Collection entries
>> Begin

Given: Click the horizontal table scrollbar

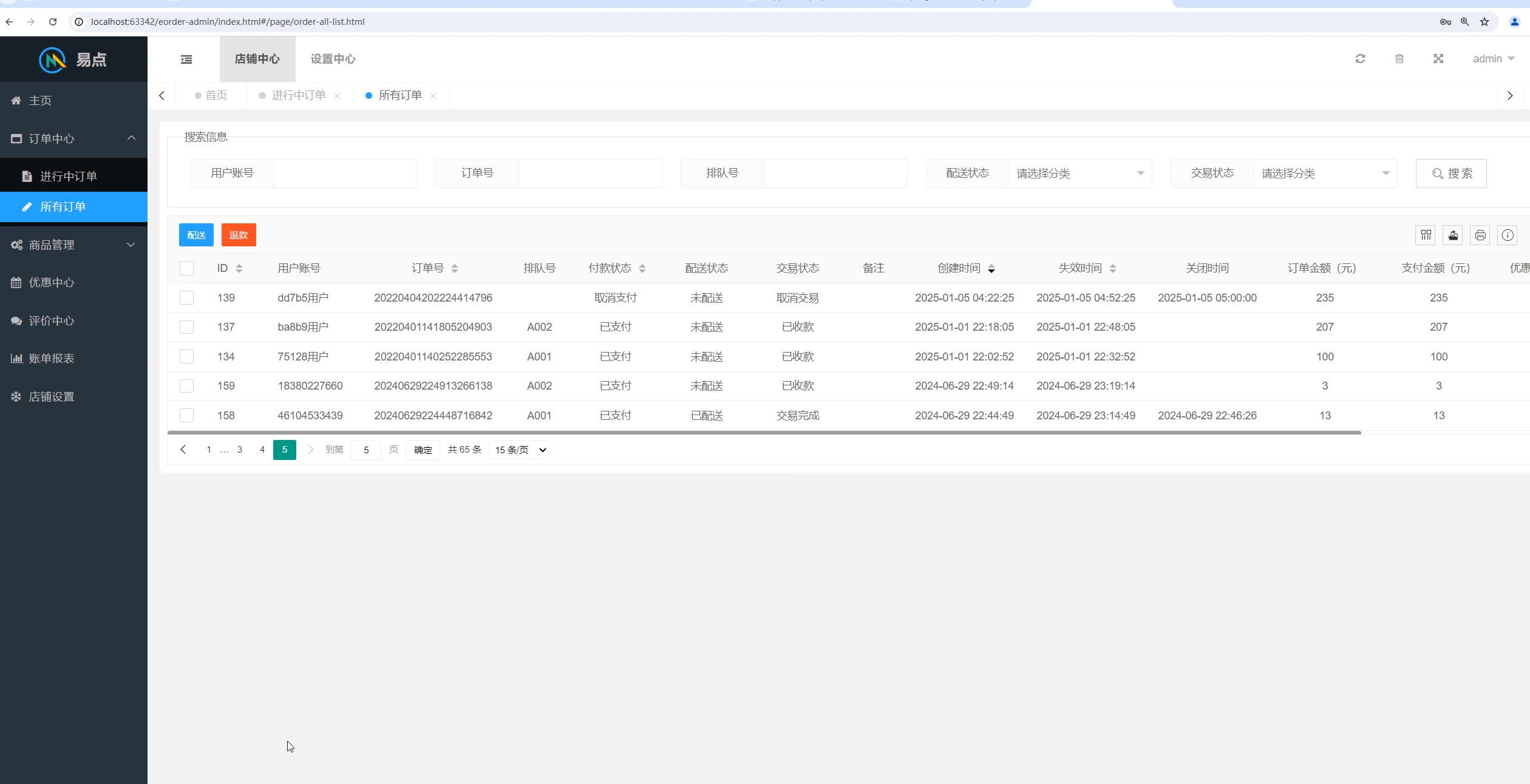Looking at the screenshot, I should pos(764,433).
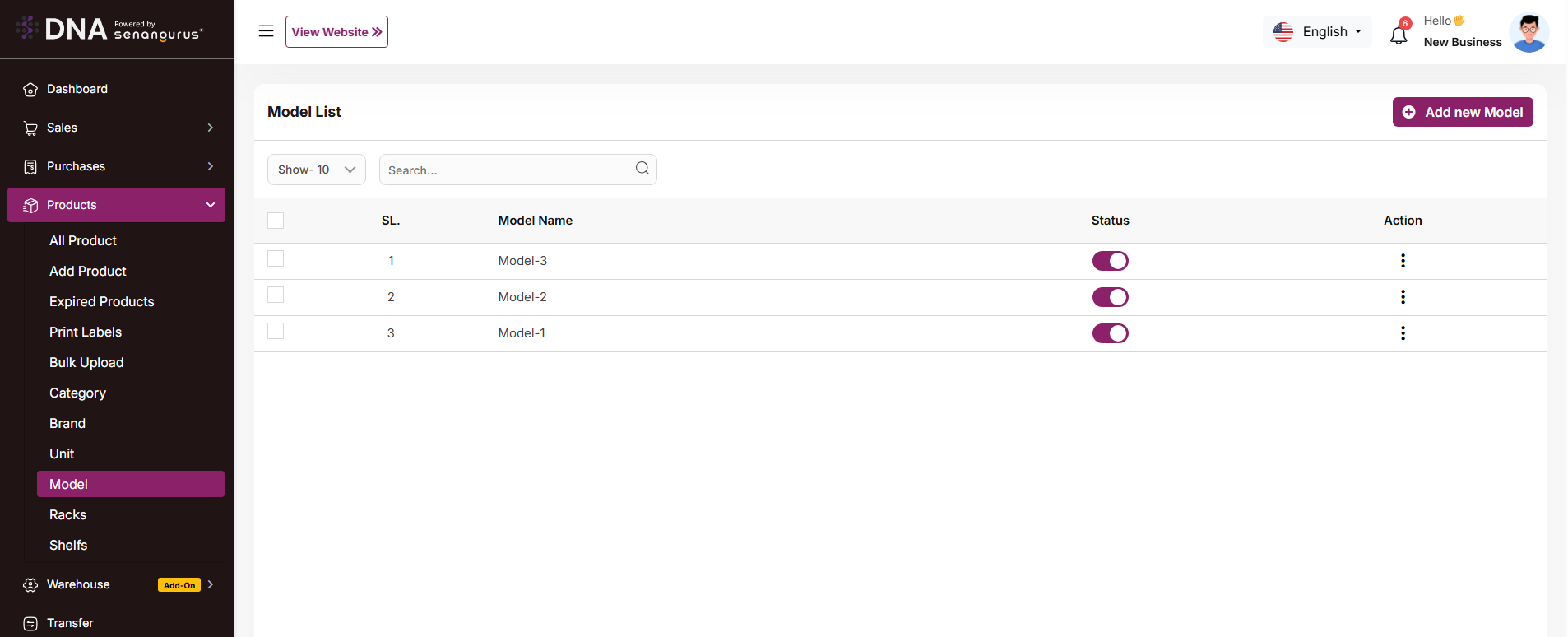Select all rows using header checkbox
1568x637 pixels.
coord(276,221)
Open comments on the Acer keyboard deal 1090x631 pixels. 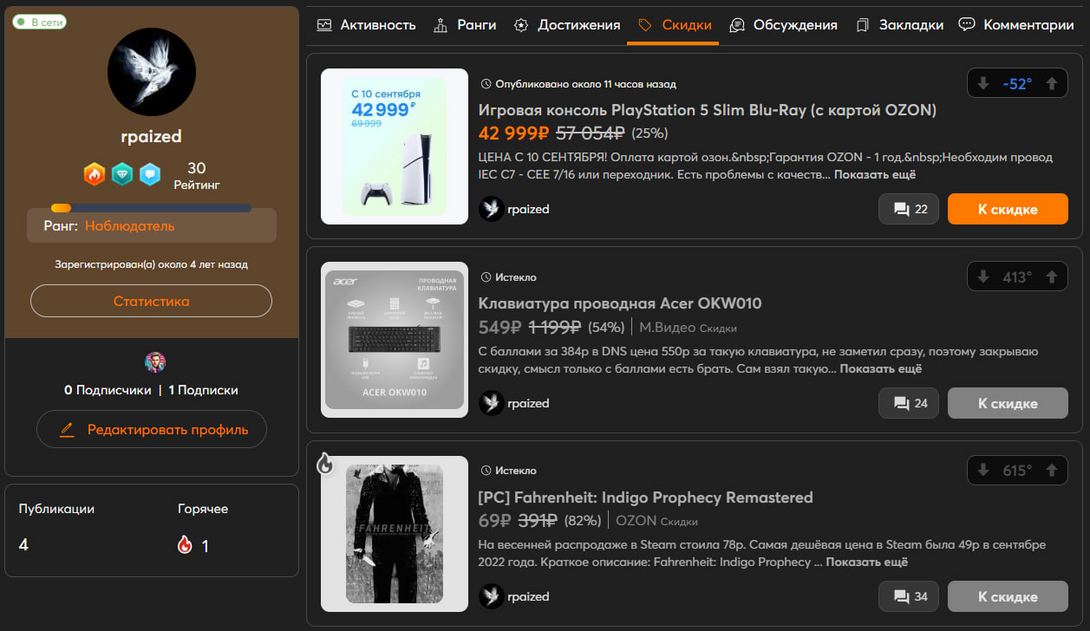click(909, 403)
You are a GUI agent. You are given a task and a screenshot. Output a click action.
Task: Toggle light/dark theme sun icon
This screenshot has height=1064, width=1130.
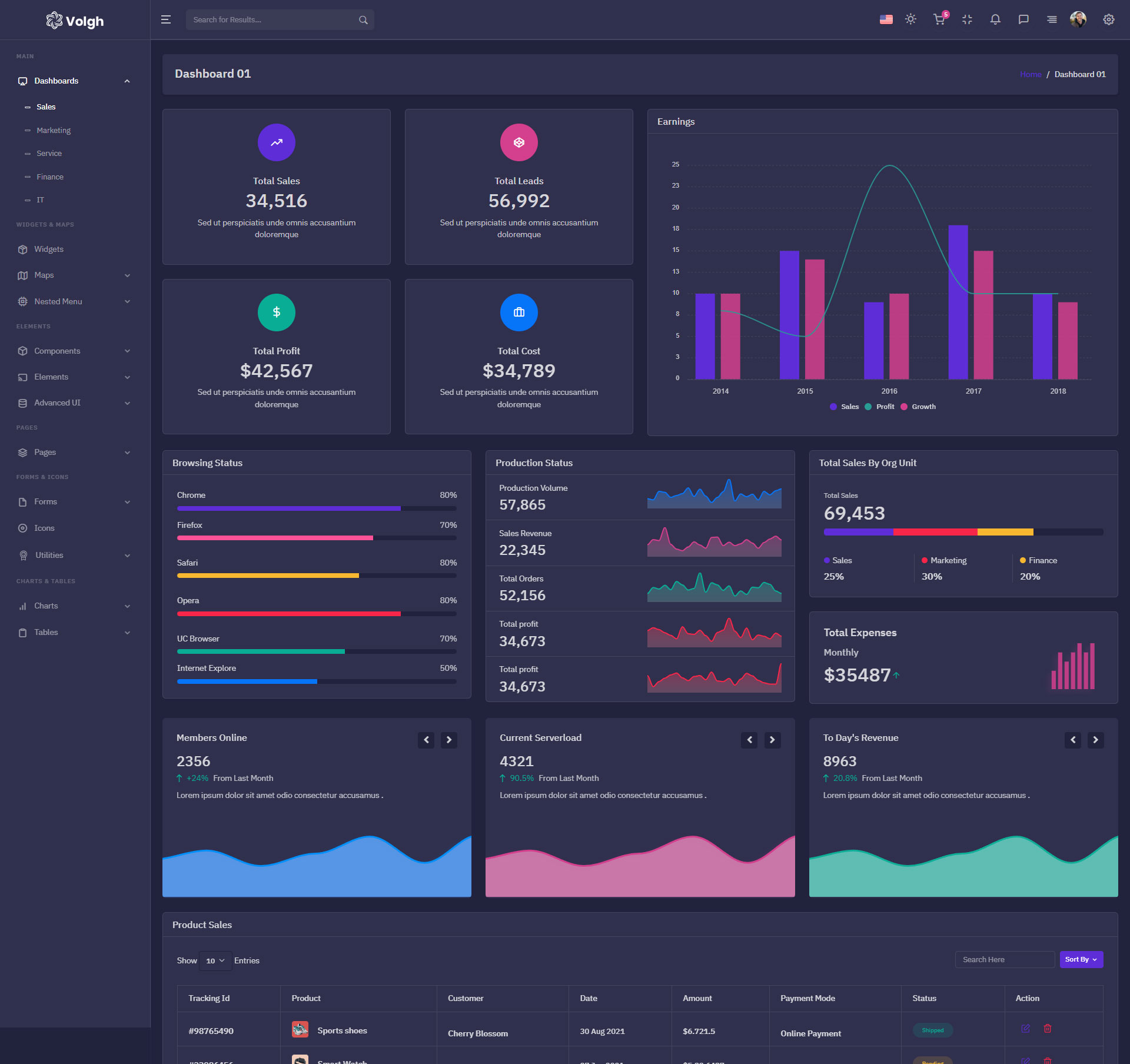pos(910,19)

>> End

WHAT IS EXPECTED
Copy the lines of the listing from the line containing "You are a GUI" through the end of the listing, both included, without the pictures.

RESULT BELOW
You are a GUI agent. You are given a task and a screenshot. Output a click action.
Task: Toggle light/dark theme sun icon
This screenshot has height=1064, width=1130.
pos(910,19)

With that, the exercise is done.